Here is an example of how a configuration file for a retriever-reader pipeline might look like:

components:
  - name: DocumentStore
    type: ElasticsearchDocumentStore
  - name: TextConverter
    type: TextConverter
  - name: Reader
    type: FARMReader
    params:
      model_name_or_path: deepset/roberta-base-squad2-distilled
  - name: Retriever
    type: BM25Retriever
    params:
      document_store: DocumentStore
      top_k: 10

pipelines:
  - name: indexing
    nodes:
      - name: TextConverter
        inputs: [File]
      - name: Retriever
        inputs: [TextConverter]
      - name: DocumentStore
        inputs: [Retriever]
  - name: querying
    nodes:
      - name: Retriever
        inputs: [Query]
      - name: Reader
        inputs: [Retriever]

benchmark_config:
  data_url: http://example.com/data.tar.gz
  documents_directory: /path/to/documents
  labels_file: /path/to/labels.csv

Running benchmarks

Once you have your configuration file, you can run benchmarks by using the run.py script.

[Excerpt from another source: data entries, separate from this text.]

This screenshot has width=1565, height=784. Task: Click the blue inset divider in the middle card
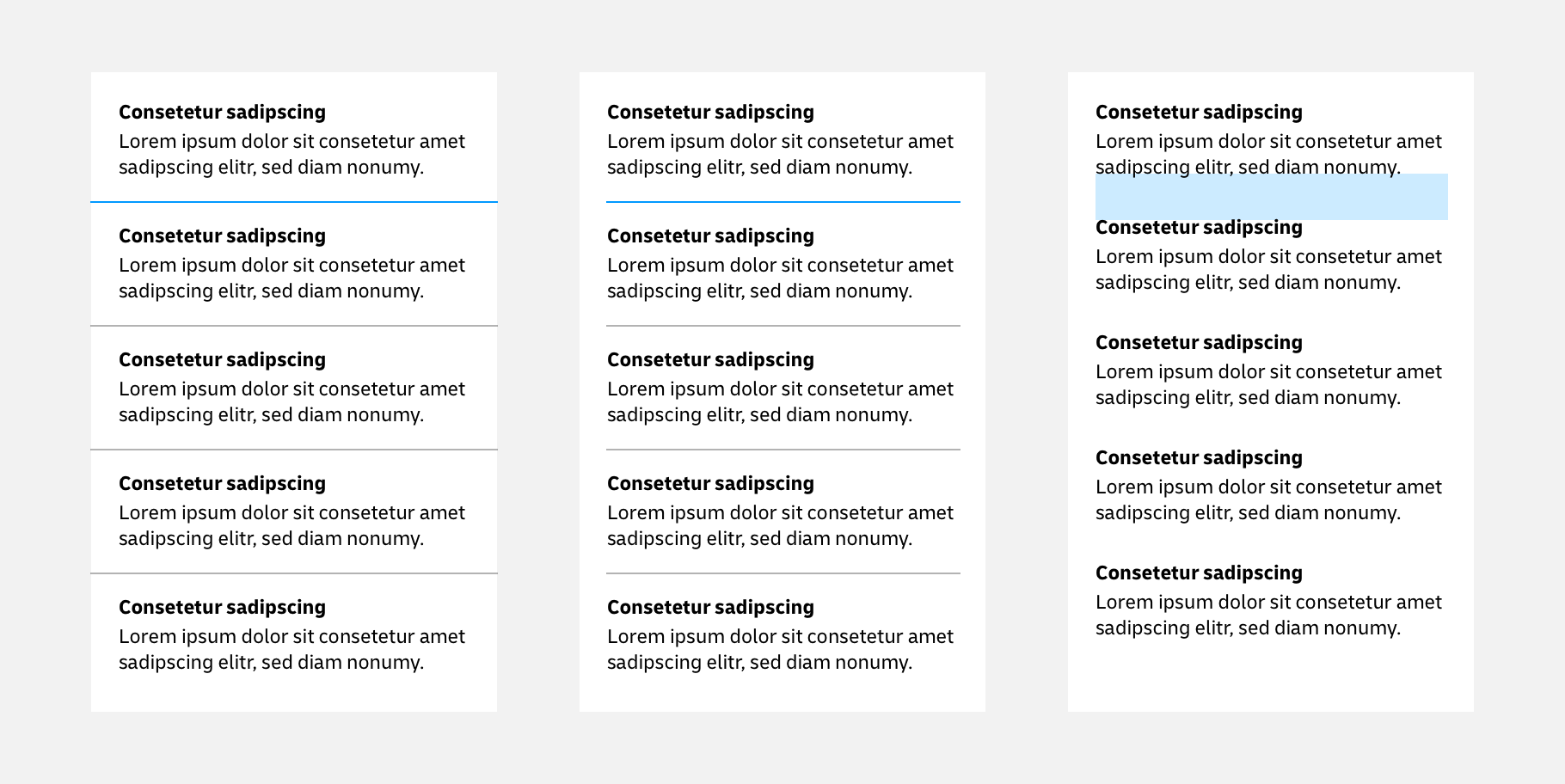[x=782, y=202]
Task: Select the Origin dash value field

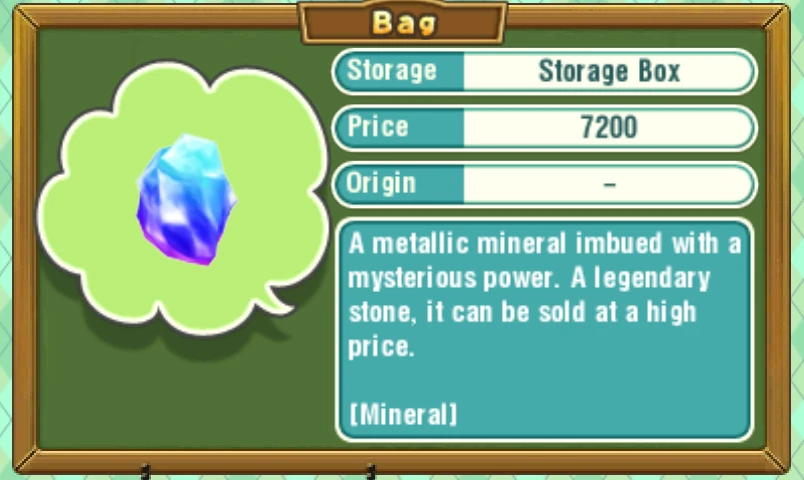Action: [x=609, y=184]
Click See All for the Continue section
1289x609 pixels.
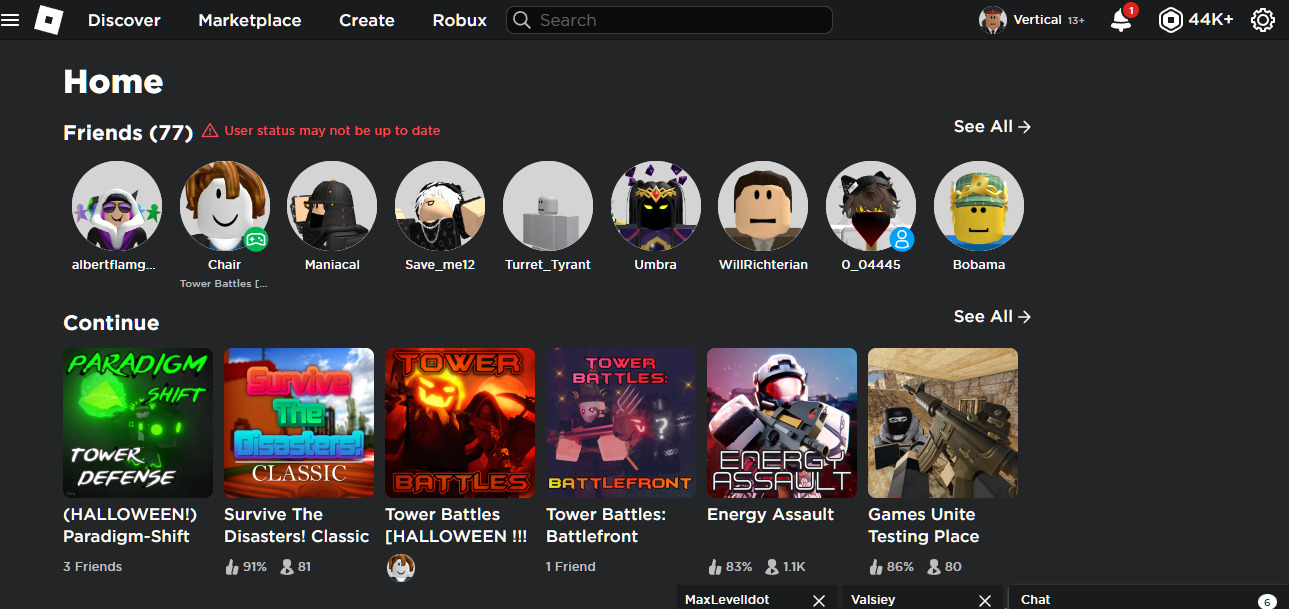(x=990, y=316)
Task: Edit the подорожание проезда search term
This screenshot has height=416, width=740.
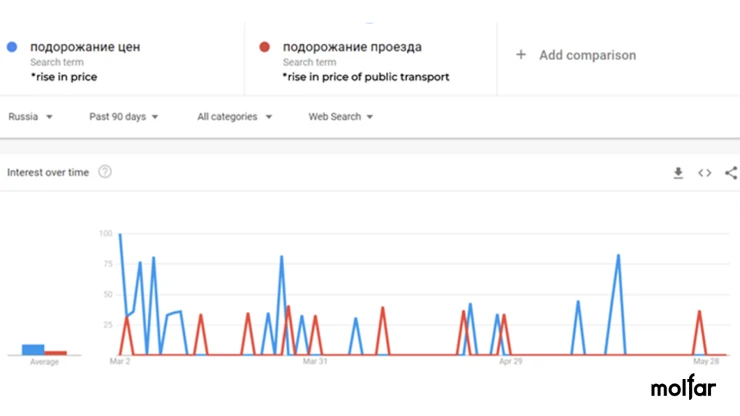Action: (x=352, y=47)
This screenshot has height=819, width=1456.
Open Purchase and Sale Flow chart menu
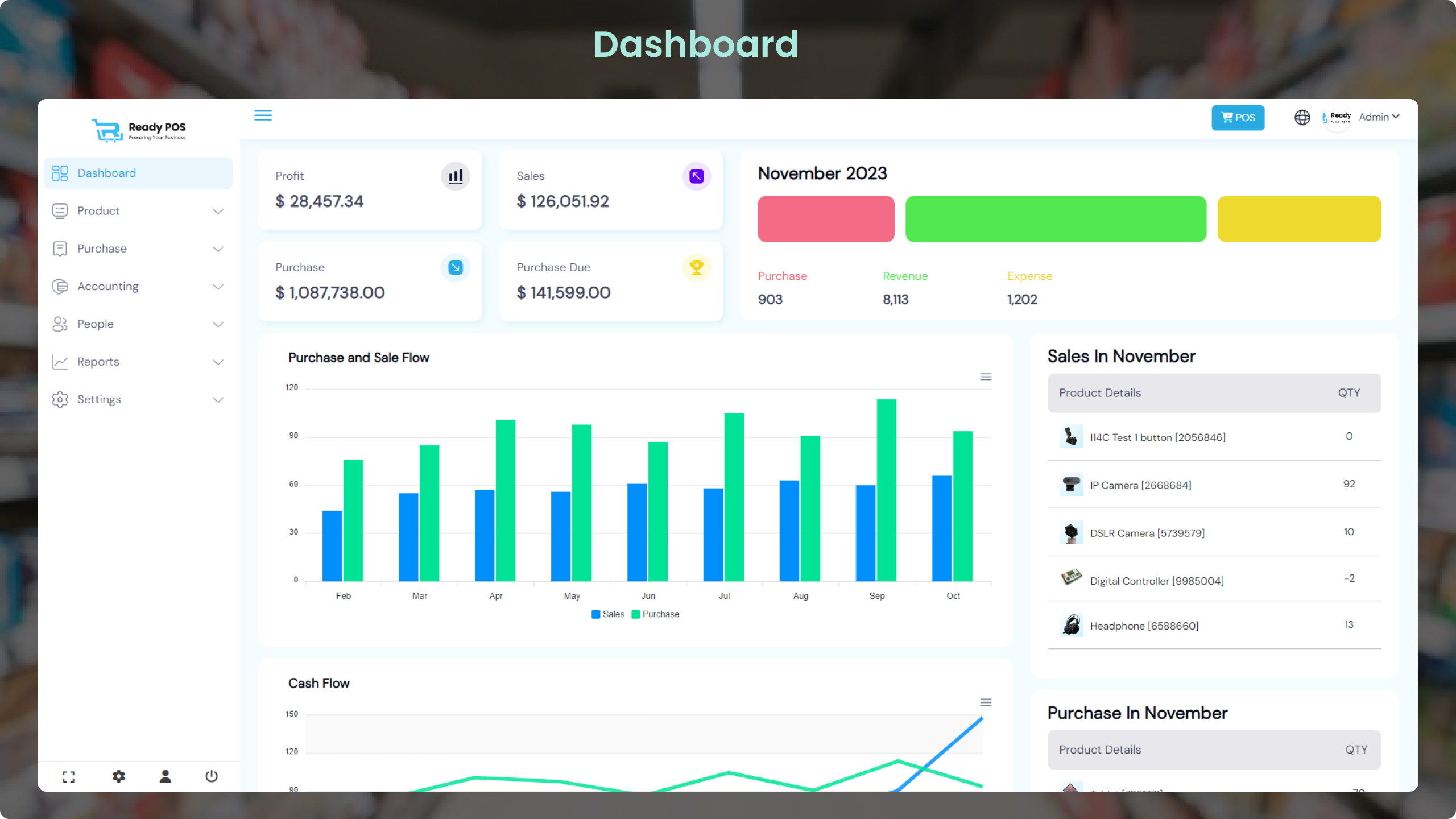tap(986, 377)
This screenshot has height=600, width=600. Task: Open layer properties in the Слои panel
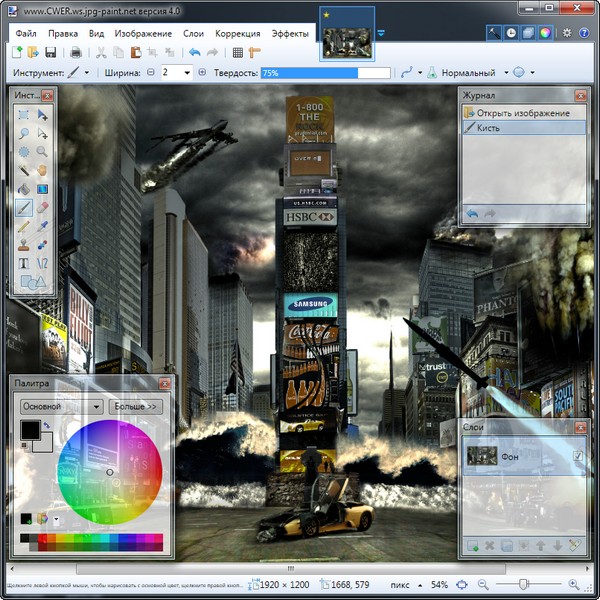click(x=574, y=546)
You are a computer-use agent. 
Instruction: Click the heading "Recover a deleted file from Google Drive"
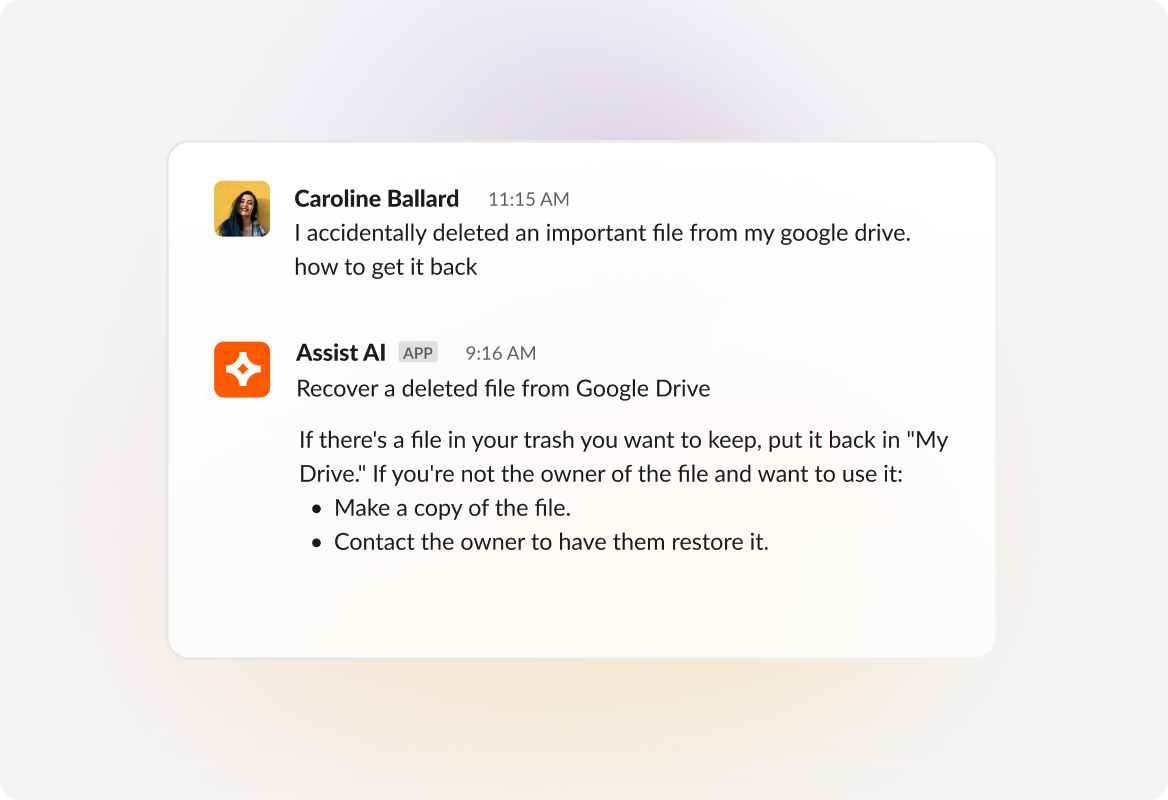pos(503,389)
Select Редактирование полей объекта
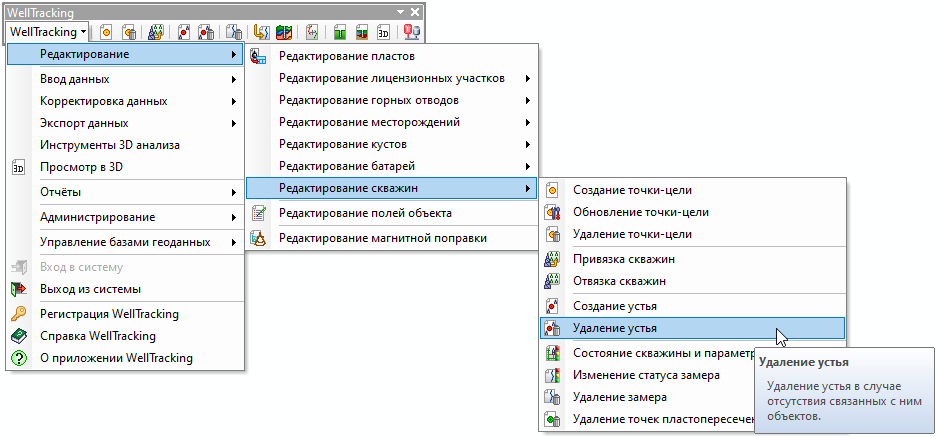Viewport: 937px width, 437px height. 365,212
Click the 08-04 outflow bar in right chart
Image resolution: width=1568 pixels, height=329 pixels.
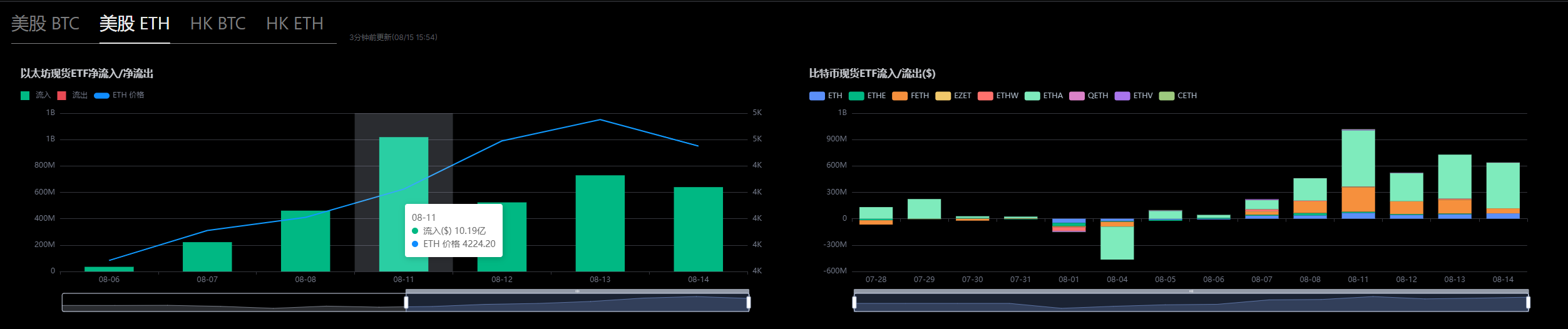coord(1117,243)
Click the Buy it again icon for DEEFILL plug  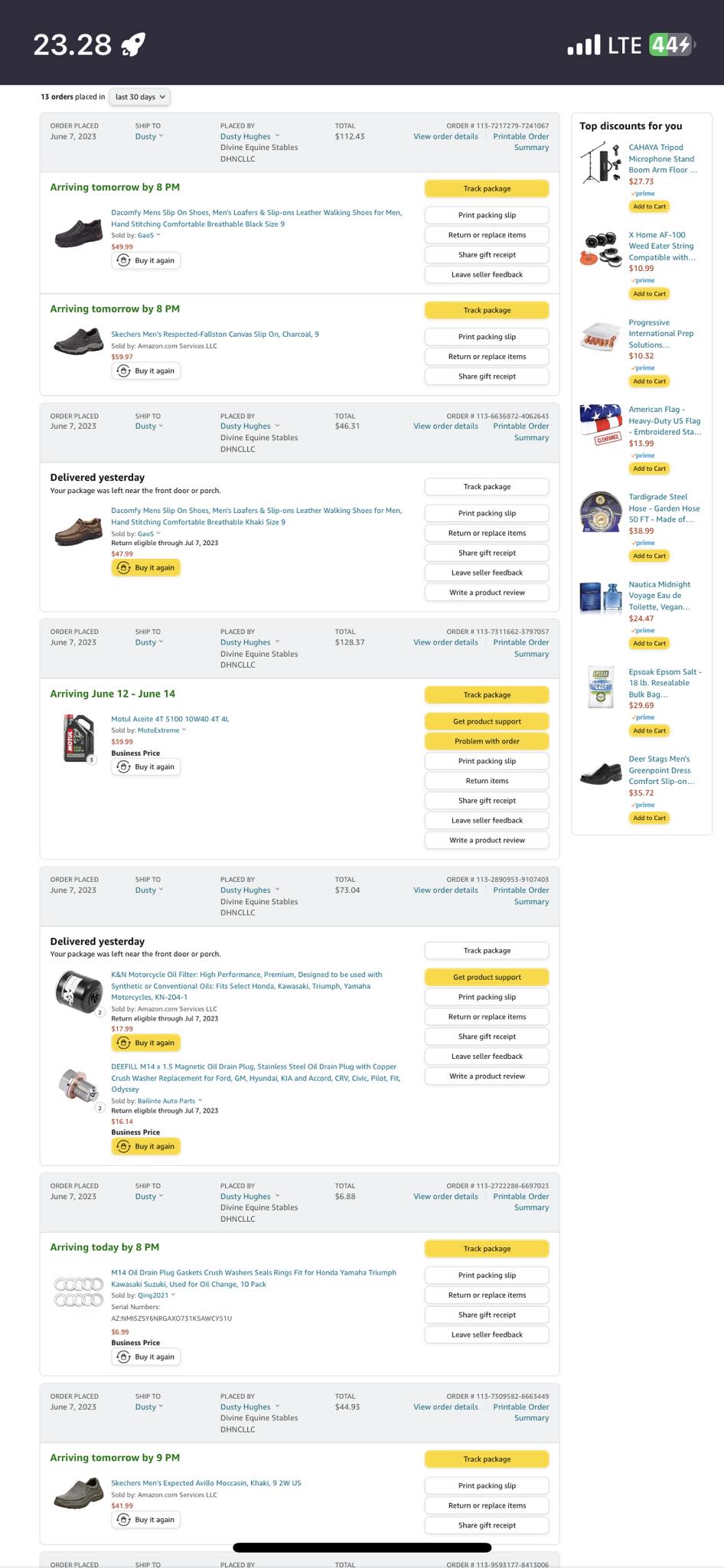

python run.py [--output OUTPUT] config

The script takes the following arguments:

  • config: This is the path to your configuration file.
  • --output: This is an optional path where benchmark results should be saved. If not provided, the script will create a JSON file with the same name as the specified config file.

Metrics

The benchmarks yield the following metrics:

  • Reader pipelines:
    • Exact match score
    • F1 score
    • Total querying time
    • Seconds/query
  • Retriever pipelines:
    • Recall
    • Mean-average precision
    • Total querying time
    • Seconds/query
    • Queries/second
    • Total indexing time
    • Number of indexed Documents/second
  • Retriever-Reader pipelines:
    • Exact match score
    • F1 score
    • Total querying time
    • Seconds/query
    • Total indexing time
    • Number of indexed Documents/second

You can find more details about the performance metrics in our evaluation guide.